**取り組む課題**
1. 労災隠しに関する文章をもとに、次の問いに答えてください。
(a) 健康保険の傷病手当金の金額は、賃金のどれくらいとされていますか。
(b) 休業補償給付と休業特別支給金を合わせると、賃金の何割の補償になりますか。
(c) 「労災隠し」とは、事業者がどの書類について何をすることだと定義されていますか。
2. 労災隠しに関する文章で示されている法令の条文を、すべて挙げてください。
3. 労災隠しに関する文章の続きを、最後の文の後から書いてください。

**分析対象の文章**
══════
労災隠しの認定基準
<労災隠しと誤解されるケース>
社内で業務災害が発生し、被災者がケガを負ったとします。
この場合、労災の発生を親会社や元請業者に知られたくないということで、会社と被災者が共謀し、あるいは会社が被災者に強要して、健康保険での治療をすることがあります。そして、患者の3割負担の部分は、会社が負担します。
正しく労災保険の手続をすれば、治療費の負担は発生しません。
また、ケガによって被災者が労務不能となり、長期休業した場合には、健康保険を使って傷病手当金の支給を受けることにしてしまいます。これは、賃金の約3分の2という金額になります。
正しく労災保険の休業補償給付を受ければ、休業特別支給金と合わせて、賃金の8割の補償を受けることになります。
こうして、本来、労災保険が適用される事案に、不正に健康保険を使うと、被災者に不利益が発生しますし、一種の保険詐欺ですから、刑法の詐欺罪の適用もありえます。これには、10年以下の懲役(令和7年6月1日からは拘禁刑)という罰則が規定されています。〔刑法第246条〕
<本当の労災隠し>
「労災隠し」とは、事業者が労災事故の発生を隠すため、労働者死傷病報告(労働安全衛生法第100条、労働安全衛生規則第97条)を、故意に提出しないこと、または、虚偽の内容を記載して提出することをいいます。
══════
**データ抜粋**
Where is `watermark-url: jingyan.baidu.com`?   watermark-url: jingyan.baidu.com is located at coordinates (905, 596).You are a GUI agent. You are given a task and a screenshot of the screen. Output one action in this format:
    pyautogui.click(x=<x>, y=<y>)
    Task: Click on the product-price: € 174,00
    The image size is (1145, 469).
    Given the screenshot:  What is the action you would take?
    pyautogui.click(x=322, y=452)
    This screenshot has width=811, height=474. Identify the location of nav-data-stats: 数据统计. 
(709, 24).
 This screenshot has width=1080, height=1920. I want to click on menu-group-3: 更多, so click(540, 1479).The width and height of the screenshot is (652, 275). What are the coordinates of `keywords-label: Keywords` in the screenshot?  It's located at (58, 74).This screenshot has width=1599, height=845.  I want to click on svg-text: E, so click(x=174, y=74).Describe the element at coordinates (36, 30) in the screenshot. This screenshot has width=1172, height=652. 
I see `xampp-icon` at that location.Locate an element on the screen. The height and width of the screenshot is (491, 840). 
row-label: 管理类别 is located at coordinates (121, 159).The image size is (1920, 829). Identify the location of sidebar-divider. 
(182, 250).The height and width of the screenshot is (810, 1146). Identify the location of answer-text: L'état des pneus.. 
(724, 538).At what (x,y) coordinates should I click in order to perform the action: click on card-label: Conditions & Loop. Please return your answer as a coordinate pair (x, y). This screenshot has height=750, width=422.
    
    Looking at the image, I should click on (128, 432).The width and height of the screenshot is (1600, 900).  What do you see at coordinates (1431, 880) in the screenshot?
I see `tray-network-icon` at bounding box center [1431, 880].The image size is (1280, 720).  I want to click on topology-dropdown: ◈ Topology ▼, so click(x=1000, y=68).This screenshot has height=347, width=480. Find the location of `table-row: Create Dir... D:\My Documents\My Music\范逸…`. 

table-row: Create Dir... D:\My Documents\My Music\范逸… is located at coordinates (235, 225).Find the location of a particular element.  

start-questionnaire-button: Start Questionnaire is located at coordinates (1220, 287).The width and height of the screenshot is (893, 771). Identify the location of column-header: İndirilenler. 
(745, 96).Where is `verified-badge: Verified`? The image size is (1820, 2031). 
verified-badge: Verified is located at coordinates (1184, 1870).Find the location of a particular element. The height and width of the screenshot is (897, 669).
══════
**解答**
1.
(a) 賃金の約3分の2です。
(b) 賃金の8割です。
(c) 労働者死傷病報告を故意に提出しないこと、または虚偽の内容を記載して提出することです。

2.
刑法第246条
労働安全衛生法第100条
労働安全衛生規則第97条

3.
つまり、労災そのものを隠すということではなく、労働者死傷病報告という書類を提出しなかったり、ウソの内容で提出したりすることが、労災隠しとされているのです。
<労働者私傷病報告>
労働者死傷病報告は、休業4日以上の場合と、休業4日未満の場合とで、様式、内容、提出期限が異なります。
- 休業4日以上の場合
「労働者死傷病報告」様式第23号(第97条関係)を、業務災害が発生したら、遅滞なく所轄の労働基準監督署長に提出しなければなりません。
- 休業4日未満の場合
「労働者死傷病報告」様式第24号(第97条関係)を、期間ごとに発生した業務災害を取りまとめて、所轄の労働基準監督署長に提出しなければなりません。
1~3月分 4月末日までに報告
4~6月分 7月末日までに報告
7~9月分 10月末日までに報告
10~12月分 1月末日までに報告
なお、休業がない場合や、通勤災害の場合には、労働者死傷病報告を提出する必要がありません。